§ **Instruction**
Copy the lines below verbatim, starting at the line that contains "Click the value label 13992 coord(470,42)" and ending with the line that contains "Mark the value label 1782 coord(245,181)", with both of those lines included.

───── Information provided

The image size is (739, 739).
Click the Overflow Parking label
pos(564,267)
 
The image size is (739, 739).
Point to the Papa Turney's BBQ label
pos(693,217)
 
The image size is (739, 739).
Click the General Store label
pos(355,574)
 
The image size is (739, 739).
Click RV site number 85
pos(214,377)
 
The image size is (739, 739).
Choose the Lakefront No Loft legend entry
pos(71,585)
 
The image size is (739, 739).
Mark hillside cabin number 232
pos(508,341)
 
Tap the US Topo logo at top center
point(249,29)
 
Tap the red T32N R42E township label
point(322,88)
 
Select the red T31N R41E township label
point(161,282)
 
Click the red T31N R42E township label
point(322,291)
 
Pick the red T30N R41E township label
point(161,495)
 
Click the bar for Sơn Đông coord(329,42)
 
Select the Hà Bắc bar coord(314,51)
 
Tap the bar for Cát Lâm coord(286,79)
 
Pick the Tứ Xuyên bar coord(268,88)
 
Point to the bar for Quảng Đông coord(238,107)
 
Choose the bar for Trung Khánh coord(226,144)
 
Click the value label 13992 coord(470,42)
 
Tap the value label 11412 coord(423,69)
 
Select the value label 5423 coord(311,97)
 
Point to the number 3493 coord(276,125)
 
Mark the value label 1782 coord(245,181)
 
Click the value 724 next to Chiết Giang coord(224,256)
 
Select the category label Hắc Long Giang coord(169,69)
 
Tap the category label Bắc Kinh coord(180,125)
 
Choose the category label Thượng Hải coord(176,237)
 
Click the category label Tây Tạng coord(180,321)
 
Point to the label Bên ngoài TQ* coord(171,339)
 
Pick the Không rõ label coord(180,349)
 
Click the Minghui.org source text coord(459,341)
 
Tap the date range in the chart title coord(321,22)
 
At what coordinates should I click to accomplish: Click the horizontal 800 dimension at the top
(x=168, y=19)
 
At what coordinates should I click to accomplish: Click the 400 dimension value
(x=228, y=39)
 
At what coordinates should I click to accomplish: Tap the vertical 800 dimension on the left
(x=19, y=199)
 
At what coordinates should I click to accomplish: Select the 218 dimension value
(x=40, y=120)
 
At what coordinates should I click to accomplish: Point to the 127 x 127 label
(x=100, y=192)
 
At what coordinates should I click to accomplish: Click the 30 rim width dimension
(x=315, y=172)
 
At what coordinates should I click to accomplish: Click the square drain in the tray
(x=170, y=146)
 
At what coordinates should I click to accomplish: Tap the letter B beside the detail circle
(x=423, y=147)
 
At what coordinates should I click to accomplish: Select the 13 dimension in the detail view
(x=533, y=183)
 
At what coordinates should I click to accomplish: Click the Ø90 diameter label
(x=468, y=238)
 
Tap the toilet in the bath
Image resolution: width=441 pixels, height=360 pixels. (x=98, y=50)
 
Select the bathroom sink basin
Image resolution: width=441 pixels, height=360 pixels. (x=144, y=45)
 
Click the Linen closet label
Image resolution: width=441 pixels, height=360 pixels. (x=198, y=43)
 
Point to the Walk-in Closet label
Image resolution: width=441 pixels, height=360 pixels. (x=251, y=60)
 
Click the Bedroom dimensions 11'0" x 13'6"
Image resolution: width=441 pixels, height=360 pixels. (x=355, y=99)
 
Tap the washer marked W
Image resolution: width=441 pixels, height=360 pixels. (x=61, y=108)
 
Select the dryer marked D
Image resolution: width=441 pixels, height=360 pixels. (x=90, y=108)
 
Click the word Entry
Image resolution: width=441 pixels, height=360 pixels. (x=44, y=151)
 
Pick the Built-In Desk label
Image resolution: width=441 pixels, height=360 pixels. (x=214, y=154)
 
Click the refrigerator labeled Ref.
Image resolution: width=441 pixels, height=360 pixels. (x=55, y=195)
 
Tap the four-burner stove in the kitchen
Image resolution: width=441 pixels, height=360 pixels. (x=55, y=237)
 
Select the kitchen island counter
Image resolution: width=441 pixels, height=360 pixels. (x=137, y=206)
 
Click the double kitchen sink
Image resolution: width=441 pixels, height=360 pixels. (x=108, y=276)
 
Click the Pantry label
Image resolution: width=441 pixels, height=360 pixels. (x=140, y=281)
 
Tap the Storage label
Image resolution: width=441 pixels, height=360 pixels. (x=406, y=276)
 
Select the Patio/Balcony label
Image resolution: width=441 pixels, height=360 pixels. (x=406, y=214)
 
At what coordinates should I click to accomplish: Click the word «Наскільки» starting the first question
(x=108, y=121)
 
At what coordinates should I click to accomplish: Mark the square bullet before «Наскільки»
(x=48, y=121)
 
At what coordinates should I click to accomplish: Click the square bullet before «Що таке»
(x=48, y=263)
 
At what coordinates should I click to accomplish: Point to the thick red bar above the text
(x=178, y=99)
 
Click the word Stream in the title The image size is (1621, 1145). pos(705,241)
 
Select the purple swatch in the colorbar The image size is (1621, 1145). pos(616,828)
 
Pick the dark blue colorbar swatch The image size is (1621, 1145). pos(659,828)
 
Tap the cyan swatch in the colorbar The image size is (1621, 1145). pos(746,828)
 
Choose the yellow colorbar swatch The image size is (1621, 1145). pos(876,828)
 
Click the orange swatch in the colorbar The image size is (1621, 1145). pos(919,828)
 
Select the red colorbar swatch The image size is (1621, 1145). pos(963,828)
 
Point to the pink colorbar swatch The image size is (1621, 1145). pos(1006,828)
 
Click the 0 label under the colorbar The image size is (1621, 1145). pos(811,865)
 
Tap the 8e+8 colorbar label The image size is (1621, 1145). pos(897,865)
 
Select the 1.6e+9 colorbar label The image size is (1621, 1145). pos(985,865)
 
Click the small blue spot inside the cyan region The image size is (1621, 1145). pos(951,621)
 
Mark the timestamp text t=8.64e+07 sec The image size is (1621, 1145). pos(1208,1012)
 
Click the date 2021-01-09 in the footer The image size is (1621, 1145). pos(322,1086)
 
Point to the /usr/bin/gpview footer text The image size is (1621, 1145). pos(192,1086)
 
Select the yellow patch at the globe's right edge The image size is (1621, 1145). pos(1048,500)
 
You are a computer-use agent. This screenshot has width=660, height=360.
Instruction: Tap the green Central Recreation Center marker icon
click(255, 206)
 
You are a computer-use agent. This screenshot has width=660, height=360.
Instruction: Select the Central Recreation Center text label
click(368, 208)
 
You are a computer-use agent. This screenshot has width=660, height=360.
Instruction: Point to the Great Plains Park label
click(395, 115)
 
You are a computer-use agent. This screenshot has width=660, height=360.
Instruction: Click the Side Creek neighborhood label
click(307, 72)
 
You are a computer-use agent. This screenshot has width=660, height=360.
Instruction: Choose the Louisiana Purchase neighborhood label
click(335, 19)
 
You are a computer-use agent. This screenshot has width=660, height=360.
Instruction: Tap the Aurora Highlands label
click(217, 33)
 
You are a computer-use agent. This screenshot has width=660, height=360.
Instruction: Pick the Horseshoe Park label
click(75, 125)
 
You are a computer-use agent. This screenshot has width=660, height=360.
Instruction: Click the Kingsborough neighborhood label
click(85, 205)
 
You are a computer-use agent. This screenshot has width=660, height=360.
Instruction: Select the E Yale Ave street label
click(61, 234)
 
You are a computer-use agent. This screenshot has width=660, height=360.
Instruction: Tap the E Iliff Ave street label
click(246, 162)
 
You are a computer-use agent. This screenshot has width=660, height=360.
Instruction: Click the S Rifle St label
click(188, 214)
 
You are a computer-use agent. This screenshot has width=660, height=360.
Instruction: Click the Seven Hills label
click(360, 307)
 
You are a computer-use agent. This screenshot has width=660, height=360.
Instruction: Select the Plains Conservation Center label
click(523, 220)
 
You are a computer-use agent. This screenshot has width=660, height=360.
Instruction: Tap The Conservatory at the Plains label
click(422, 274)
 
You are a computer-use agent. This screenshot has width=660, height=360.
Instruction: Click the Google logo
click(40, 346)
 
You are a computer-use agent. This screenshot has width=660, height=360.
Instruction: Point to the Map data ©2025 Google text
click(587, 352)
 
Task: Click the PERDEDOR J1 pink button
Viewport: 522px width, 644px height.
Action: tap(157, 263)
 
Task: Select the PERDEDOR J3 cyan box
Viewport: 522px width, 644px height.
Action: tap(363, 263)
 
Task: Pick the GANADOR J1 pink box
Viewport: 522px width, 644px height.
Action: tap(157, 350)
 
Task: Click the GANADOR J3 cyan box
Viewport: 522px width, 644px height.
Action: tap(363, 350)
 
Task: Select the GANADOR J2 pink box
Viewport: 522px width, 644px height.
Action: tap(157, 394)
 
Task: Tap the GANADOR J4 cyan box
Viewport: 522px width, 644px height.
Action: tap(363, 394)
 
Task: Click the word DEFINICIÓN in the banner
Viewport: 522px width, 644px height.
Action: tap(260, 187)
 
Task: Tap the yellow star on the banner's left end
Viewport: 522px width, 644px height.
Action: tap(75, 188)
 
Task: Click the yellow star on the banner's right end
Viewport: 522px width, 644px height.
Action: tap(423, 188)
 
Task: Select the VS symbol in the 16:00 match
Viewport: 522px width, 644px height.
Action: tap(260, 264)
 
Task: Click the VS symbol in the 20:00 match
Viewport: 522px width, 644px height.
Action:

──────────

§ **Exercise answer**
Click the value label 13992 coord(470,42)
 
Tap the value label 11412 coord(423,69)
 
Select the value label 5423 coord(311,97)
 
Point to the number 3493 coord(276,125)
 
Mark the value label 1782 coord(245,181)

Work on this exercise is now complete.